◆ Task to carry out
Reproduce each of the following items line for line, with no changes.

◆ Entries shown
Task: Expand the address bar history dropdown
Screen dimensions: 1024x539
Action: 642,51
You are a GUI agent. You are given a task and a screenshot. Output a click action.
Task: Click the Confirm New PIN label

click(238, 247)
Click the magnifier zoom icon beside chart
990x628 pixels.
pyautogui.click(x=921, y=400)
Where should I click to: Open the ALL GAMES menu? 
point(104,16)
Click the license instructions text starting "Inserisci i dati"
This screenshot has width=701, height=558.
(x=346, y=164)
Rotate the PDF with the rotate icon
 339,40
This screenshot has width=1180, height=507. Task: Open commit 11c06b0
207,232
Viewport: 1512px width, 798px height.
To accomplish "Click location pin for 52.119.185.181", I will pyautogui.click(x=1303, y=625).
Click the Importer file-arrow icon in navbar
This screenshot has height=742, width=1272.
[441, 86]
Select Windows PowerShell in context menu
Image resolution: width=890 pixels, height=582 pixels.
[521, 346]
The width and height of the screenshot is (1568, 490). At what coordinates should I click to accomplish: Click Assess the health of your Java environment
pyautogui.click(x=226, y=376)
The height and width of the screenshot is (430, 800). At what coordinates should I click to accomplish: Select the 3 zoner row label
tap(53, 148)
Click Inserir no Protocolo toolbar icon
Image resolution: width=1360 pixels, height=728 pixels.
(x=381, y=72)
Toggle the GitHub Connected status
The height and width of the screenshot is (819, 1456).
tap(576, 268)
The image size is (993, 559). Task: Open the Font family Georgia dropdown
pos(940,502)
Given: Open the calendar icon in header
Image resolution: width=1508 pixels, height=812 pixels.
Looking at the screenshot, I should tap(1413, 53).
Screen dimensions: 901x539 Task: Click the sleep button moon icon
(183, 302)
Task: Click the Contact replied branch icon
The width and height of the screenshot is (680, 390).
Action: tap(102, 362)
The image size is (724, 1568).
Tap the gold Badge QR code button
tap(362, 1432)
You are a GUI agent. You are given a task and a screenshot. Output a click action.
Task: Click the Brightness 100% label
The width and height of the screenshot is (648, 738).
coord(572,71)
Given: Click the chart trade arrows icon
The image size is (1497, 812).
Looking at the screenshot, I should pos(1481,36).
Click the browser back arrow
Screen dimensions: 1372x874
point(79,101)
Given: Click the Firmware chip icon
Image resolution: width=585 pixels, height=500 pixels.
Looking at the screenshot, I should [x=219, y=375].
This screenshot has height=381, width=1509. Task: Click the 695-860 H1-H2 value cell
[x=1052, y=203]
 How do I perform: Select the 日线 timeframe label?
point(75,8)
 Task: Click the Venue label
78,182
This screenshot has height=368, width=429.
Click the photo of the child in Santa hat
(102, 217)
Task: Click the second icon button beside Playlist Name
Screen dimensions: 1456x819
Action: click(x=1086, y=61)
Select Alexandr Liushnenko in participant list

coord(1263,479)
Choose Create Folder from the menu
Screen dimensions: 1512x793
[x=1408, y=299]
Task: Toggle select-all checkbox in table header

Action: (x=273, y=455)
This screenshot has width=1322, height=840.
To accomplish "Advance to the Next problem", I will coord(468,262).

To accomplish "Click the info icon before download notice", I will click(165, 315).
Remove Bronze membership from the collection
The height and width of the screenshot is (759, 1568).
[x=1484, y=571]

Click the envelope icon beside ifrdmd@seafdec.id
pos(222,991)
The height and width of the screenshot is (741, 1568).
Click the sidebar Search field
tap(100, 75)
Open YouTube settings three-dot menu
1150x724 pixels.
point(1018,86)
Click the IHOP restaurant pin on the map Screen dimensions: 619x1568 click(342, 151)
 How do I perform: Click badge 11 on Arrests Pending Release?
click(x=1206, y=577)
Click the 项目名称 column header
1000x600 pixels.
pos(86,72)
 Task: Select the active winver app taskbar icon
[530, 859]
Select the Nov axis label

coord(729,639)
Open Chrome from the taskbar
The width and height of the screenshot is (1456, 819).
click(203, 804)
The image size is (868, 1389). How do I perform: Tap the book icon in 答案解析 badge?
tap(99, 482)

◆ Written reply
Task: Expand the address bar history dropdown
Screen dimensions: 1024x539
Action: 642,51
You are a GUI agent. You are given a task and a screenshot. Output a click action.
Task: Click the Confirm New PIN label

click(238, 247)
Click the magnifier zoom icon beside chart
990x628 pixels.
pyautogui.click(x=921, y=400)
Where should I click to: Open the ALL GAMES menu? 
point(104,16)
Click the license instructions text starting "Inserisci i dati"
This screenshot has width=701, height=558.
(x=346, y=164)
Rotate the PDF with the rotate icon
 339,40
This screenshot has width=1180, height=507. Task: Open commit 11c06b0
207,232
Viewport: 1512px width, 798px height.
To accomplish "Click location pin for 52.119.185.181", I will pyautogui.click(x=1303, y=625).
Click the Importer file-arrow icon in navbar
This screenshot has height=742, width=1272.
[441, 86]
Select Windows PowerShell in context menu
Image resolution: width=890 pixels, height=582 pixels.
[521, 346]
The width and height of the screenshot is (1568, 490). At what coordinates should I click to accomplish: Click Assess the health of your Java environment
pyautogui.click(x=226, y=376)
The height and width of the screenshot is (430, 800). At what coordinates should I click to accomplish: Select the 3 zoner row label
tap(53, 148)
Click Inserir no Protocolo toolbar icon
Image resolution: width=1360 pixels, height=728 pixels.
(x=381, y=72)
Toggle the GitHub Connected status
The height and width of the screenshot is (819, 1456).
tap(576, 268)
The image size is (993, 559). Task: Open the Font family Georgia dropdown
pos(940,502)
Given: Open the calendar icon in header
Image resolution: width=1508 pixels, height=812 pixels.
Looking at the screenshot, I should tap(1413, 53).
Screen dimensions: 901x539 Task: Click the sleep button moon icon
(183, 302)
Task: Click the Contact replied branch icon
The width and height of the screenshot is (680, 390).
Action: tap(102, 362)
The image size is (724, 1568).
Tap the gold Badge QR code button
tap(362, 1432)
You are a GUI agent. You are given a task and a screenshot. Output a click action.
Task: Click the Brightness 100% label
The width and height of the screenshot is (648, 738).
coord(572,71)
Given: Click the chart trade arrows icon
The image size is (1497, 812).
Looking at the screenshot, I should pos(1481,36).
Click the browser back arrow
Screen dimensions: 1372x874
point(79,101)
Given: Click the Firmware chip icon
Image resolution: width=585 pixels, height=500 pixels.
Looking at the screenshot, I should [x=219, y=375].
This screenshot has height=381, width=1509. Task: Click the 695-860 H1-H2 value cell
[x=1052, y=203]
 How do I perform: Select the 日线 timeframe label?
point(75,8)
 Task: Click the Venue label
78,182
This screenshot has height=368, width=429.
Click the photo of the child in Santa hat
(102, 217)
Task: Click the second icon button beside Playlist Name
Screen dimensions: 1456x819
Action: click(x=1086, y=61)
Select Alexandr Liushnenko in participant list

coord(1263,479)
Choose Create Folder from the menu
Screen dimensions: 1512x793
[x=1408, y=299]
Task: Toggle select-all checkbox in table header

Action: (x=273, y=455)
This screenshot has width=1322, height=840.
To accomplish "Advance to the Next problem", I will coord(468,262).

To accomplish "Click the info icon before download notice", I will click(165, 315).
Remove Bronze membership from the collection
The height and width of the screenshot is (759, 1568).
[x=1484, y=571]

Click the envelope icon beside ifrdmd@seafdec.id
pos(222,991)
The height and width of the screenshot is (741, 1568).
Click the sidebar Search field
tap(100, 75)
Open YouTube settings three-dot menu
1150x724 pixels.
point(1018,86)
Click the IHOP restaurant pin on the map Screen dimensions: 619x1568 click(342, 151)
 How do I perform: Click badge 11 on Arrests Pending Release?
click(x=1206, y=577)
Click the 项目名称 column header
1000x600 pixels.
pos(86,72)
 Task: Select the active winver app taskbar icon
[530, 859]
Select the Nov axis label

coord(729,639)
Open Chrome from the taskbar
The width and height of the screenshot is (1456, 819).
click(203, 804)
The image size is (868, 1389). How do I perform: Tap the book icon in 答案解析 badge?
tap(99, 482)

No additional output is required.